Em sua opinião, o Brasil é hoje referência mundial de árvores plantadas, por possuir o melhor clone de eucalipto, garantindo assim melhor produtividade da madeira. Para ela, o melhoramento genético convencional tem contribuído para esses ganhos de produtividade, mas as empresas têm realizado altos investimentos em pesquisa para ir além.
“Entendemos que a liberação do plantio de eucalipto geneticamente modificado para fins industriais é um importante passo que beneficiará todo o setor, pois a área de plantio deverá crescer e a produtividade da madeira deverá aumentar em ritmo ainda maior, sendo responsável pelo salto da atividade dessa indústria. Além disso, o setor deverá se manter vanguardista em tecnologia, desenvolvimento de silvicultura, de melhoramento genético e de transgenia. Queremos ampliar e aprofundar as discussões sobre transgenia arbórea em fóruns nacionais e internacionais, de forma transparente e engajando a sociedade civil nesse processo”, acentua.
“A cadeia de florestas plantadas no Brasil tem a determinação de dobrar a base cultivada em 10 ou 12 anos. A meta é atingir 14 milhões de hectares para absorver novos produtos”, exemplifica a presidente executiva da Ibá, acrescentando que “a cadeia tem forte interesse no avanço das pesquisas em biotecnologia como meio de aumentar a produtividade. Temos que aprofundar ainda mais as pesquisas em genética. Entre os produtos projetados para os próximos anos está o etanol celulósico. Vai ser uma realidade em algum momento”.
DEMOCRACIA
“A presença de opiniões divergentes na CTNBio atesta a democracia que orienta suas decisões, revelando que ela contempla o contraditório em sua composição e promove discussões de alto nível técnico para emitir seus pareceres”, afirma Adriana Brondani, do CIB, para quem “os especialistas que compõem a comissão conhecem profundamente o funcionamento dos genes, a síntese de proteínas por eles codificadas e outros aspectos técnico-científicos. O processo envolve altos níveis de sofisticação e detalhamento. Para cada novo pedido de aprovação comercial, a exemplo do eucalipto, são feitas análises toxicológicas, alergênicas, nutricionais e ambientais de curto, médio e longo prazos. Além disso, eles passam por subcomissões dentro da CTNBio que avaliam a biossegurança e os possíveis impactos sobre a saúde humana, animal e meio ambiente”.

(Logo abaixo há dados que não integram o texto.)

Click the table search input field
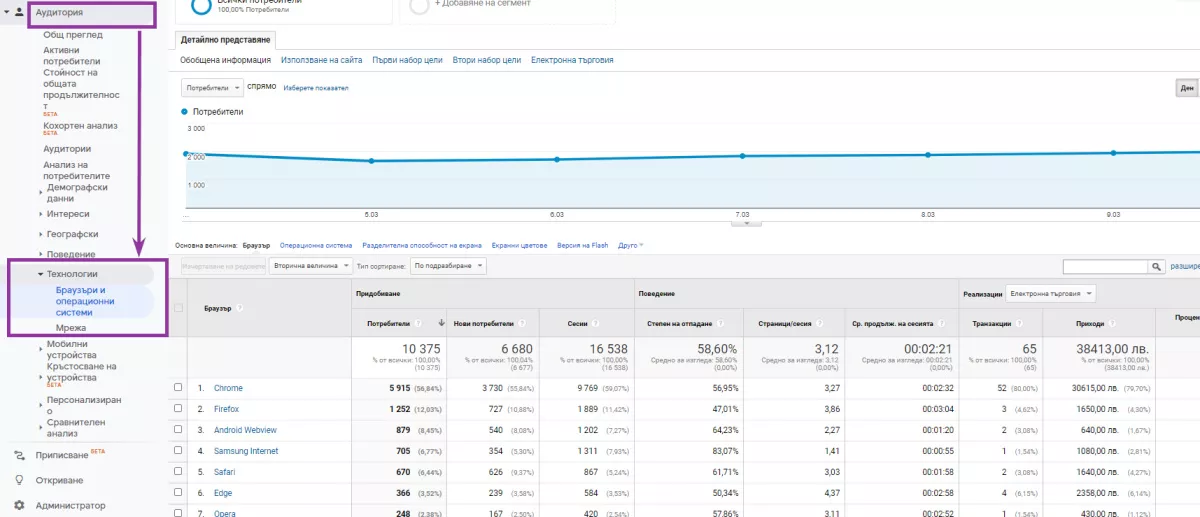Screen dimensions: 1200x517 1106,267
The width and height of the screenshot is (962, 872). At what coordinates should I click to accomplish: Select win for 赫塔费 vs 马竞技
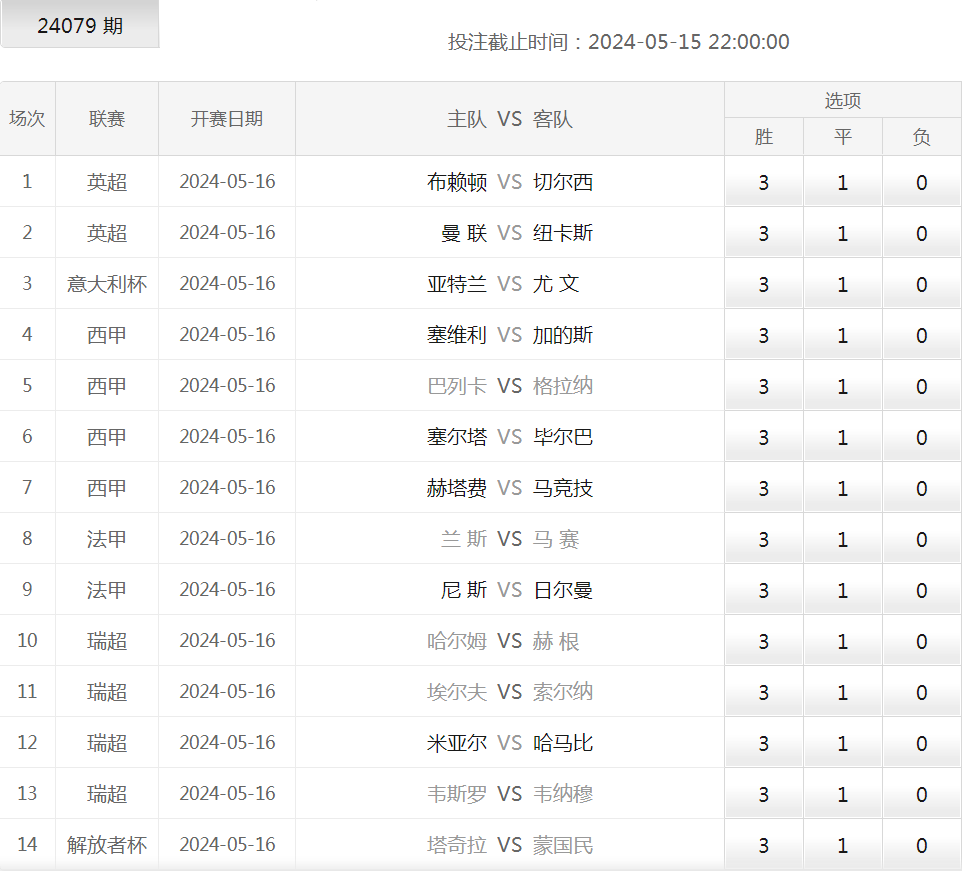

Ela explica que o processo de análise pode lavar muitos meses, “mas não é entendido como uma dificuldade. Trata-se do tempo necessário para que todas as discussões sejam feitas e para que a biossegurança do novo OGM seja garantida. É por todas essas características que o sistema regulatório brasileiro é reconhecido internacionalmente como um dos mais rígidos e estáveis”.

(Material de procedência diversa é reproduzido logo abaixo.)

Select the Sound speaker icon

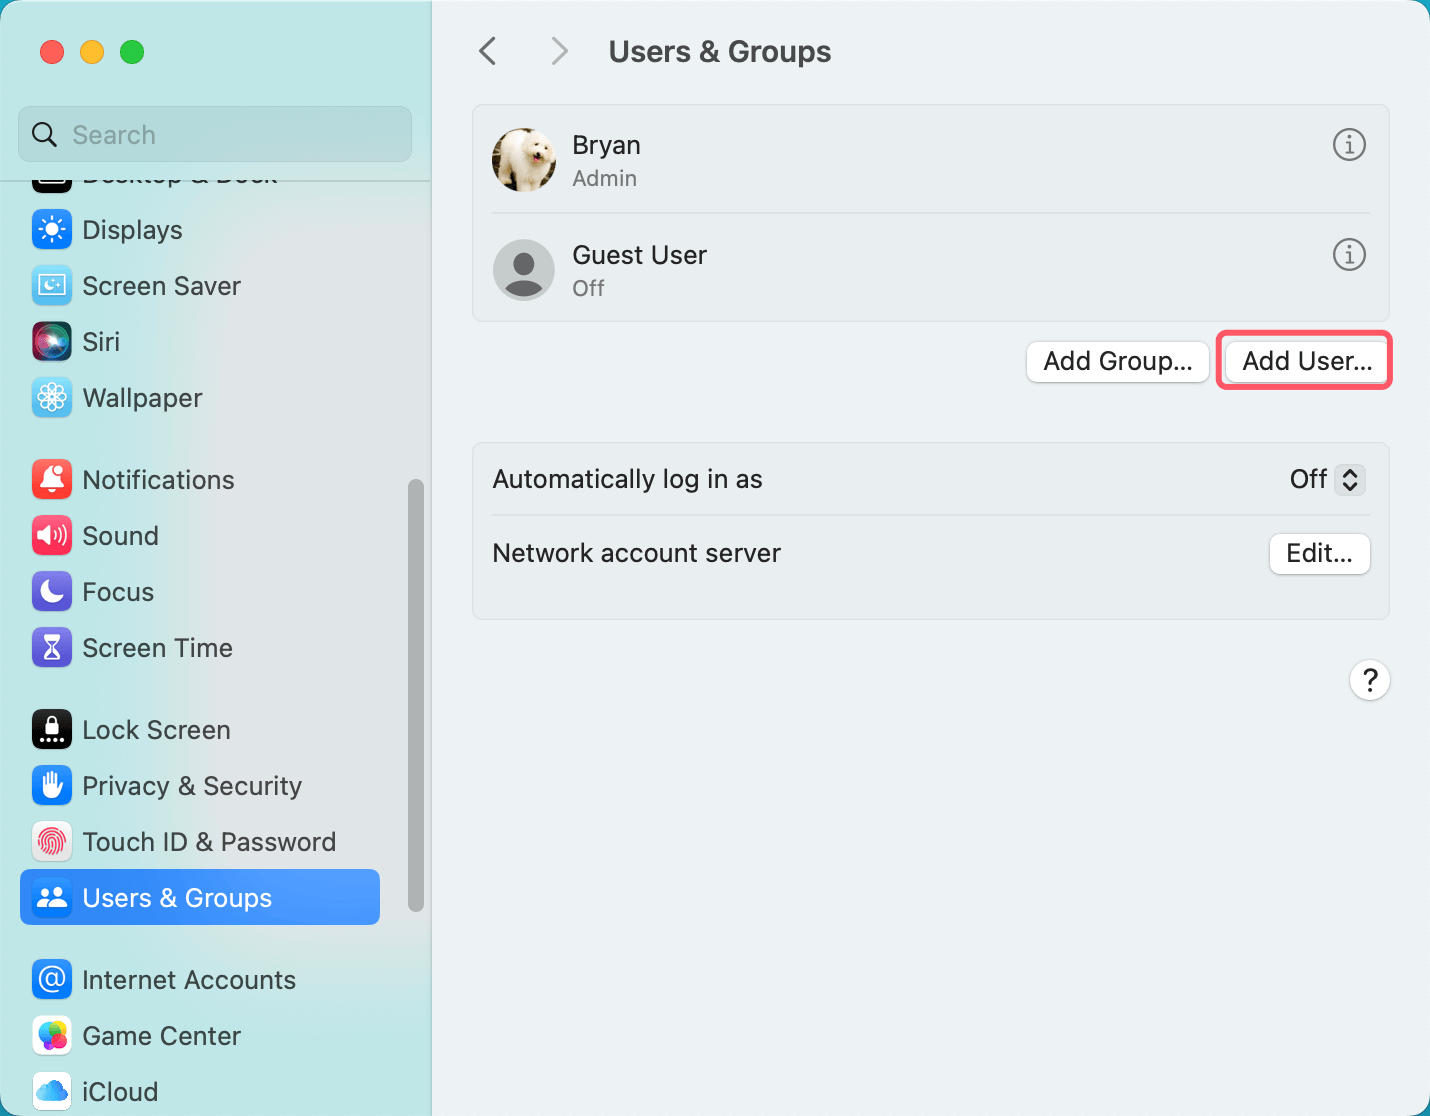[51, 535]
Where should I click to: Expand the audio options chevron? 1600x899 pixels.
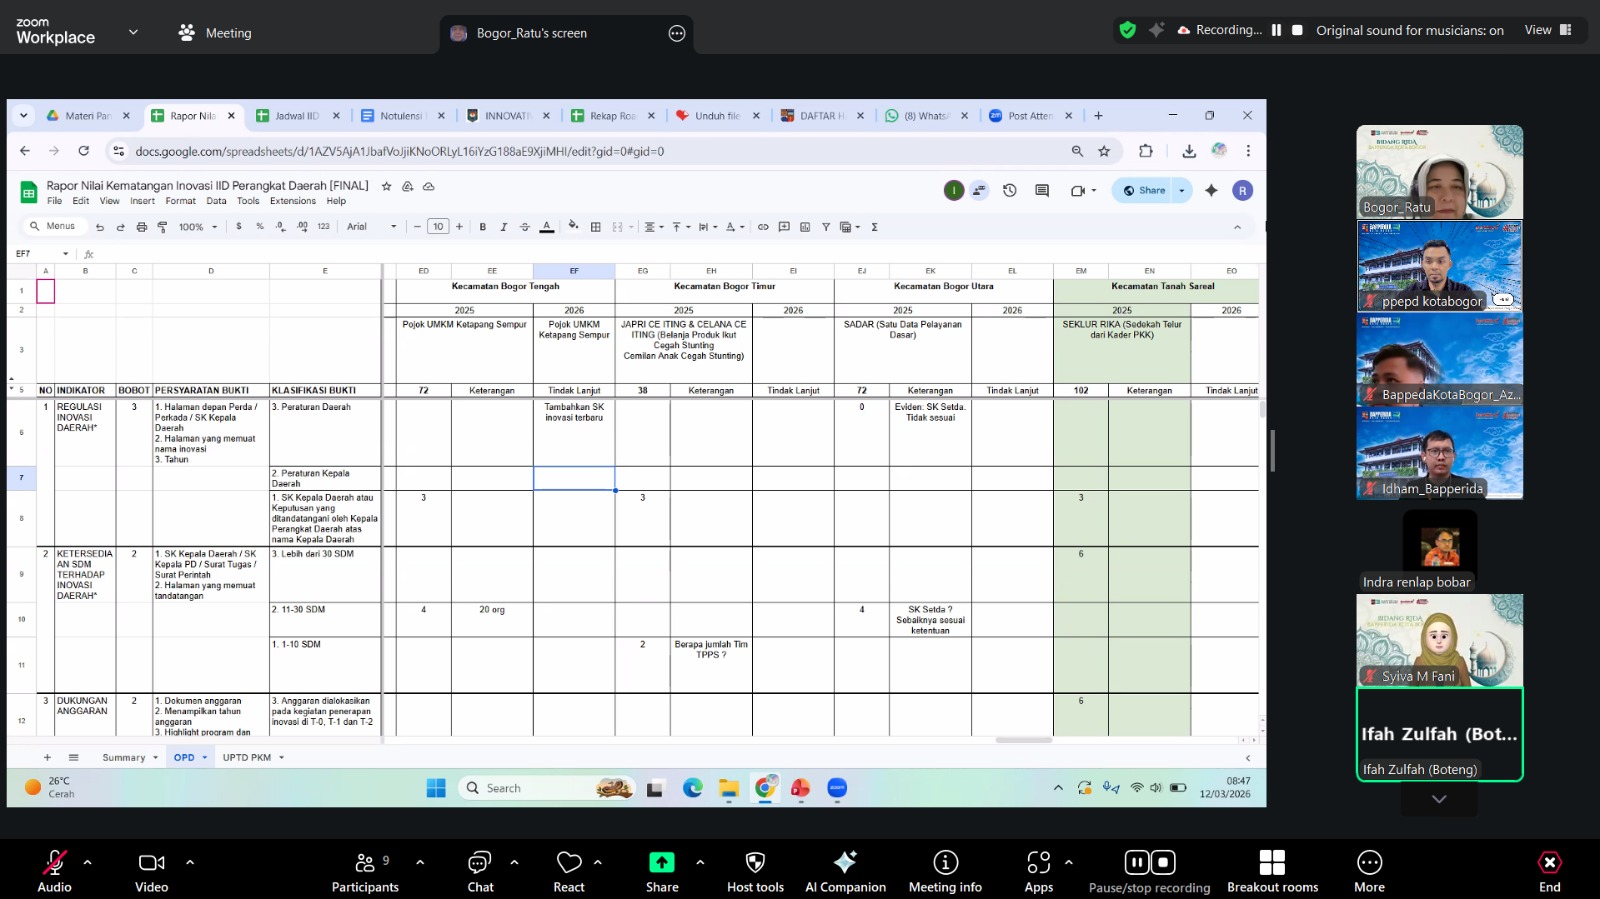(x=88, y=862)
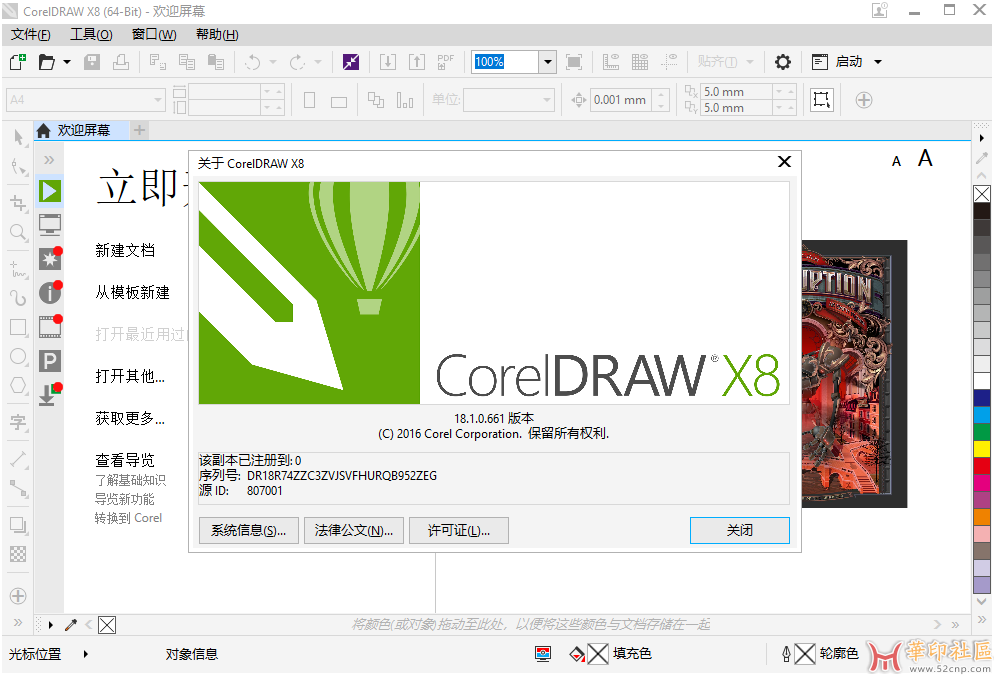Select the Rectangle tool
995x676 pixels.
(17, 327)
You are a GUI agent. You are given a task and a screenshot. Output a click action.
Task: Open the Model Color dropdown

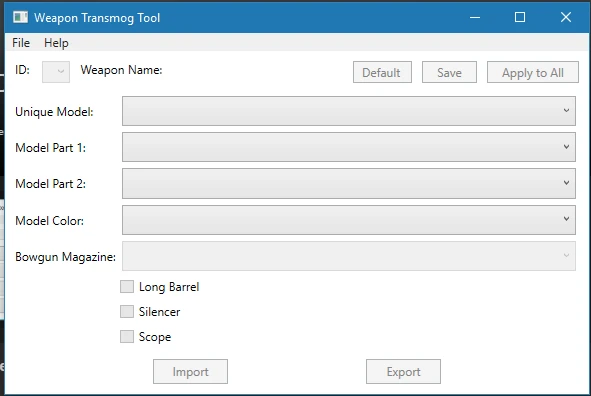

Com relação às perspectivas da transgenia no agro brasileiro, Adriana Brandani acredita que as tendências, no curto prazo, deverão estar ligadas à sequência de estudos s às variedades já disponíveis (soja, milho, algodão, canola, entre outros) com o objetivo de desnvolver plantas com resistências a outros insetos, tolerância a outros herbicidas e combinar diversas dessas características visando uma semente cada vez mais protegida. Segundo ela, “a modificação genética de outras variedades, a exemplo da berinjela em Bangladesh e do eucalipto no Brasil, também já é uma realidade. Além disso, outros países estão em fases avançadas dos estudos com árvores transgênicas. Por exemplo: em junho de 2014, foram iniciados na China testes com álamo geneticamente modificado”.
No médio prazo, destaca, “já é possível pensar na modificação genética de outras variedades (a exemplo da cana-de-açúcar, cítricos, trigo, arroz) com características agronômicas e também resistência a estresses abióticos (como tolerância a seca e resistência a solos com alto teor de salinidade). Para o futuro, ainda há a perspectiva de desenvolvimento de plantas com teor nutricional aumentado e que produzam substâncias com diferentes usos”.